TASK BRIEF. Write the listing below again, word for word.
--- STORED DATA Enclosed Below ---
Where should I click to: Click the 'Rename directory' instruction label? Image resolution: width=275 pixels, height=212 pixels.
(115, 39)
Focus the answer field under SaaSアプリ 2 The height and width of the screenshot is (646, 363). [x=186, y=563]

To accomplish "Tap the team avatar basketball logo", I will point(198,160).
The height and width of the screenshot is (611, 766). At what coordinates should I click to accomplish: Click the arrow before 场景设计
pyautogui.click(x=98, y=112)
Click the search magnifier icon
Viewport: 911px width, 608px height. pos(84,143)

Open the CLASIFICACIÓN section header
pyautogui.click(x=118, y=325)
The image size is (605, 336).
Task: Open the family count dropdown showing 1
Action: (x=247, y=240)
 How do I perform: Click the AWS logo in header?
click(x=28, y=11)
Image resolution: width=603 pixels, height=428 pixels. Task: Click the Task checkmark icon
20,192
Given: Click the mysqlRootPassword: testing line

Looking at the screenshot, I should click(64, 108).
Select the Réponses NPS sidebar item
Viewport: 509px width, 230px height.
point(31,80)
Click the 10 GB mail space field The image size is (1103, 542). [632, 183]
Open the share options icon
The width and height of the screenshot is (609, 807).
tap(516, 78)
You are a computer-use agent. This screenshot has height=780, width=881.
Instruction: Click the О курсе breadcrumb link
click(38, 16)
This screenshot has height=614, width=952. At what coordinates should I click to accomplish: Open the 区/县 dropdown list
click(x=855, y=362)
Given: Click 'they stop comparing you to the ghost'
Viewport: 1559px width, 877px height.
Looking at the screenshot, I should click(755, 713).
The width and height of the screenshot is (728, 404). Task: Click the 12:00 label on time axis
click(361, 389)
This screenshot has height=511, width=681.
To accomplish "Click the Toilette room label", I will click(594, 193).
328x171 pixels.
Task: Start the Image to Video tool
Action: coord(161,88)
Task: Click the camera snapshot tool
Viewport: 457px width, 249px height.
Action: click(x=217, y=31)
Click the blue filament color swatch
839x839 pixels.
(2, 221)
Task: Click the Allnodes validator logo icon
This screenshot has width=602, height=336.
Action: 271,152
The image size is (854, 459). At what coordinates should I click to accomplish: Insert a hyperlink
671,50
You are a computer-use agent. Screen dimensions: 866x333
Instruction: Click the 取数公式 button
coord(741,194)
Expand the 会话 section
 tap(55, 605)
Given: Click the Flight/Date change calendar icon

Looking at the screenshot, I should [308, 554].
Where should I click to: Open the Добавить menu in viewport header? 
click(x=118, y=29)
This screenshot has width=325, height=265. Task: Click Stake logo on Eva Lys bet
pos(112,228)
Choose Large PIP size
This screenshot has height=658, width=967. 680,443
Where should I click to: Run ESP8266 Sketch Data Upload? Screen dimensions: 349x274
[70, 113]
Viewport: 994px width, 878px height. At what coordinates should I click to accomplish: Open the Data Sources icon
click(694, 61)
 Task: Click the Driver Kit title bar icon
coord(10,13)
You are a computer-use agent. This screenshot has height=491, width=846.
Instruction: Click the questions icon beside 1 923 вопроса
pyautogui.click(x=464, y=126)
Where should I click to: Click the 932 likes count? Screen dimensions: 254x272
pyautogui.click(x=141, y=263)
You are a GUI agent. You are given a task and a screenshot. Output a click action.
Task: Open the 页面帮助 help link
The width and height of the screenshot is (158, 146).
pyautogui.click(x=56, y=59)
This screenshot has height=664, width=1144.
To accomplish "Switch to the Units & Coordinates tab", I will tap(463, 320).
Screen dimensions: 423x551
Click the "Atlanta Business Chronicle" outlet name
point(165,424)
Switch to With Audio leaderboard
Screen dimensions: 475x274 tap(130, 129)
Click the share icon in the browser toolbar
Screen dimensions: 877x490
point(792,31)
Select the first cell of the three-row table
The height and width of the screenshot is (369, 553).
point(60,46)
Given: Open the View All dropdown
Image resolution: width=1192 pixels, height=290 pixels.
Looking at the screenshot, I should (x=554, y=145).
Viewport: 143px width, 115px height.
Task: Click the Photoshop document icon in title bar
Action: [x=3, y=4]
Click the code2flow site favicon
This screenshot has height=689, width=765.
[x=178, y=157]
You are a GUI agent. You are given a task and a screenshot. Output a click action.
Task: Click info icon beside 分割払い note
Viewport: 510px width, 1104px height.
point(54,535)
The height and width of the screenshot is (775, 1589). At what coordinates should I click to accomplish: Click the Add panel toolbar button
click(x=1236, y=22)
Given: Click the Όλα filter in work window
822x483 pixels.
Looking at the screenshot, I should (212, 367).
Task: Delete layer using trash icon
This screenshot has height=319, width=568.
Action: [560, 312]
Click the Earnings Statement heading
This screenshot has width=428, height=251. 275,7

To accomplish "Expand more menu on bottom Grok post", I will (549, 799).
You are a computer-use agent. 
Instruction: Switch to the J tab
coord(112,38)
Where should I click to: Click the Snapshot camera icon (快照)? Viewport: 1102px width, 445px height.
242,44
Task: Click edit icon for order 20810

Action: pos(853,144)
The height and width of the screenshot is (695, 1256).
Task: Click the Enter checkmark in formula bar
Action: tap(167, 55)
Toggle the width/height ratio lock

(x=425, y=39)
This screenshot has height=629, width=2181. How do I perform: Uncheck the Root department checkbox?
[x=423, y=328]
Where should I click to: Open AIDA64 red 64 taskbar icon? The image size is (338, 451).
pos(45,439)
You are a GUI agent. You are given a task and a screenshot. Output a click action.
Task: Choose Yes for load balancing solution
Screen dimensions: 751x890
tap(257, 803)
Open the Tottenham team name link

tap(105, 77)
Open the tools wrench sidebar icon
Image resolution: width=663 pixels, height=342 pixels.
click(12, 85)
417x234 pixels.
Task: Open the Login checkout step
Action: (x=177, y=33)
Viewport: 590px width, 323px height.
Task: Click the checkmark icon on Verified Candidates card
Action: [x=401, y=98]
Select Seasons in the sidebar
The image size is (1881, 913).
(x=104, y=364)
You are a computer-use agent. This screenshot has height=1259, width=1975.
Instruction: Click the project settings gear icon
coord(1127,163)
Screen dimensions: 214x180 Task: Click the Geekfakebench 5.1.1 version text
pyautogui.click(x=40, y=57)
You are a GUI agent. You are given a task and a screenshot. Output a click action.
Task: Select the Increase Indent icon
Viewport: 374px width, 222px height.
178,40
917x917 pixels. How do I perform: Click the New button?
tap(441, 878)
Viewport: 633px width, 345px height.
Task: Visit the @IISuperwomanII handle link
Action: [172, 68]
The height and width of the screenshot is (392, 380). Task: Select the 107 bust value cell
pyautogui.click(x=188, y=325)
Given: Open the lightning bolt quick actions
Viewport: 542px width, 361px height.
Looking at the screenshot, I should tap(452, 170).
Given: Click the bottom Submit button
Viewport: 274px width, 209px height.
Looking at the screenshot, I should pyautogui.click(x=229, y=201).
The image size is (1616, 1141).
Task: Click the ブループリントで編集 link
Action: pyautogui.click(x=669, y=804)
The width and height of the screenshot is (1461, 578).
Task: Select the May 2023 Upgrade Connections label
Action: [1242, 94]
--- End of Enclosed STORED DATA ---
RESPONSE TO THIS EXERCISE.
Where should I click to: Click the 'Rename directory' instruction label? Image resolution: width=275 pixels, height=212 pixels.
(115, 39)
Focus the answer field under SaaSアプリ 2 The height and width of the screenshot is (646, 363). [x=186, y=563]

To accomplish "Tap the team avatar basketball logo", I will point(198,160).
The height and width of the screenshot is (611, 766). At what coordinates should I click to accomplish: Click the arrow before 场景设计
pyautogui.click(x=98, y=112)
Click the search magnifier icon
Viewport: 911px width, 608px height. pos(84,143)

Open the CLASIFICACIÓN section header
pyautogui.click(x=118, y=325)
The image size is (605, 336).
Task: Open the family count dropdown showing 1
Action: (x=247, y=240)
 How do I perform: Click the AWS logo in header?
click(x=28, y=11)
Image resolution: width=603 pixels, height=428 pixels. Task: Click the Task checkmark icon
20,192
Given: Click the mysqlRootPassword: testing line

Looking at the screenshot, I should click(64, 108).
Select the Réponses NPS sidebar item
Viewport: 509px width, 230px height.
point(31,80)
Click the 10 GB mail space field The image size is (1103, 542). [632, 183]
Open the share options icon
The width and height of the screenshot is (609, 807).
tap(516, 78)
You are a computer-use agent. This screenshot has height=780, width=881.
Instruction: Click the О курсе breadcrumb link
click(38, 16)
This screenshot has height=614, width=952. At what coordinates should I click to accomplish: Open the 区/县 dropdown list
click(x=855, y=362)
Given: Click 'they stop comparing you to the ghost'
Viewport: 1559px width, 877px height.
Looking at the screenshot, I should click(755, 713).
The width and height of the screenshot is (728, 404). Task: Click the 12:00 label on time axis
click(361, 389)
This screenshot has height=511, width=681.
To accomplish "Click the Toilette room label", I will click(594, 193).
328x171 pixels.
Task: Start the Image to Video tool
Action: coord(161,88)
Task: Click the camera snapshot tool
Viewport: 457px width, 249px height.
Action: click(x=217, y=31)
Click the blue filament color swatch
839x839 pixels.
(2, 221)
Task: Click the Allnodes validator logo icon
This screenshot has width=602, height=336.
Action: 271,152
The image size is (854, 459). At what coordinates should I click to accomplish: Insert a hyperlink
671,50
You are a computer-use agent. Screen dimensions: 866x333
Instruction: Click the 取数公式 button
coord(741,194)
Expand the 会话 section
 tap(55, 605)
Given: Click the Flight/Date change calendar icon

Looking at the screenshot, I should [308, 554].
Where should I click to: Open the Добавить menu in viewport header? 
click(x=118, y=29)
This screenshot has width=325, height=265. Task: Click Stake logo on Eva Lys bet
pos(112,228)
Choose Large PIP size
This screenshot has height=658, width=967. 680,443
Where should I click to: Run ESP8266 Sketch Data Upload? Screen dimensions: 349x274
[70, 113]
Viewport: 994px width, 878px height. At what coordinates should I click to accomplish: Open the Data Sources icon
click(694, 61)
 Task: Click the Driver Kit title bar icon
coord(10,13)
You are a computer-use agent. This screenshot has height=491, width=846.
Instruction: Click the questions icon beside 1 923 вопроса
pyautogui.click(x=464, y=126)
Where should I click to: Click the 932 likes count? Screen dimensions: 254x272
pyautogui.click(x=141, y=263)
You are a GUI agent. You are given a task and a screenshot. Output a click action.
Task: Open the 页面帮助 help link
The width and height of the screenshot is (158, 146).
pyautogui.click(x=56, y=59)
This screenshot has height=664, width=1144.
To accomplish "Switch to the Units & Coordinates tab", I will tap(463, 320).
Screen dimensions: 423x551
Click the "Atlanta Business Chronicle" outlet name
point(165,424)
Switch to With Audio leaderboard
Screen dimensions: 475x274 tap(130, 129)
Click the share icon in the browser toolbar
Screen dimensions: 877x490
point(792,31)
Select the first cell of the three-row table
The height and width of the screenshot is (369, 553).
point(60,46)
Given: Open the View All dropdown
Image resolution: width=1192 pixels, height=290 pixels.
Looking at the screenshot, I should (x=554, y=145).
Viewport: 143px width, 115px height.
Task: Click the Photoshop document icon in title bar
Action: [x=3, y=4]
Click the code2flow site favicon
This screenshot has height=689, width=765.
[x=178, y=157]
You are a GUI agent. You are given a task and a screenshot. Output a click action.
Task: Click info icon beside 分割払い note
Viewport: 510px width, 1104px height.
point(54,535)
The height and width of the screenshot is (775, 1589). At what coordinates should I click to accomplish: Click the Add panel toolbar button
click(x=1236, y=22)
Given: Click the Όλα filter in work window
822x483 pixels.
Looking at the screenshot, I should (212, 367).
Task: Delete layer using trash icon
This screenshot has height=319, width=568.
Action: [560, 312]
Click the Earnings Statement heading
This screenshot has width=428, height=251. 275,7

To accomplish "Expand more menu on bottom Grok post", I will (549, 799).
You are a computer-use agent. 
Instruction: Switch to the J tab
coord(112,38)
Where should I click to: Click the Snapshot camera icon (快照)? Viewport: 1102px width, 445px height.
242,44
Task: Click edit icon for order 20810

Action: pos(853,144)
The height and width of the screenshot is (695, 1256).
Task: Click the Enter checkmark in formula bar
Action: tap(167, 55)
Toggle the width/height ratio lock

(x=425, y=39)
This screenshot has height=629, width=2181. How do I perform: Uncheck the Root department checkbox?
[x=423, y=328]
Where should I click to: Open AIDA64 red 64 taskbar icon? The image size is (338, 451).
pos(45,439)
You are a GUI agent. You are given a task and a screenshot. Output a click action.
Task: Choose Yes for load balancing solution
Screen dimensions: 751x890
tap(257, 803)
Open the Tottenham team name link

tap(105, 77)
Open the tools wrench sidebar icon
Image resolution: width=663 pixels, height=342 pixels.
click(12, 85)
417x234 pixels.
Task: Open the Login checkout step
Action: (x=177, y=33)
Viewport: 590px width, 323px height.
Task: Click the checkmark icon on Verified Candidates card
Action: [x=401, y=98]
Select Seasons in the sidebar
The image size is (1881, 913).
(x=104, y=364)
You are a computer-use agent. This screenshot has height=1259, width=1975.
Instruction: Click the project settings gear icon
coord(1127,163)
Screen dimensions: 214x180 Task: Click the Geekfakebench 5.1.1 version text
pyautogui.click(x=40, y=57)
You are a GUI agent. You are given a task and a screenshot. Output a click action.
Task: Select the Increase Indent icon
Viewport: 374px width, 222px height.
178,40
917x917 pixels. How do I perform: Click the New button?
tap(441, 878)
Viewport: 633px width, 345px height.
Task: Visit the @IISuperwomanII handle link
Action: [172, 68]
The height and width of the screenshot is (392, 380). Task: Select the 107 bust value cell
pyautogui.click(x=188, y=325)
Given: Open the lightning bolt quick actions
Viewport: 542px width, 361px height.
Looking at the screenshot, I should tap(452, 170).
Given: Click the bottom Submit button
Viewport: 274px width, 209px height.
Looking at the screenshot, I should pyautogui.click(x=229, y=201).
The image size is (1616, 1141).
Task: Click the ブループリントで編集 link
Action: pyautogui.click(x=669, y=804)
The width and height of the screenshot is (1461, 578).
Task: Select the May 2023 Upgrade Connections label
Action: [1242, 94]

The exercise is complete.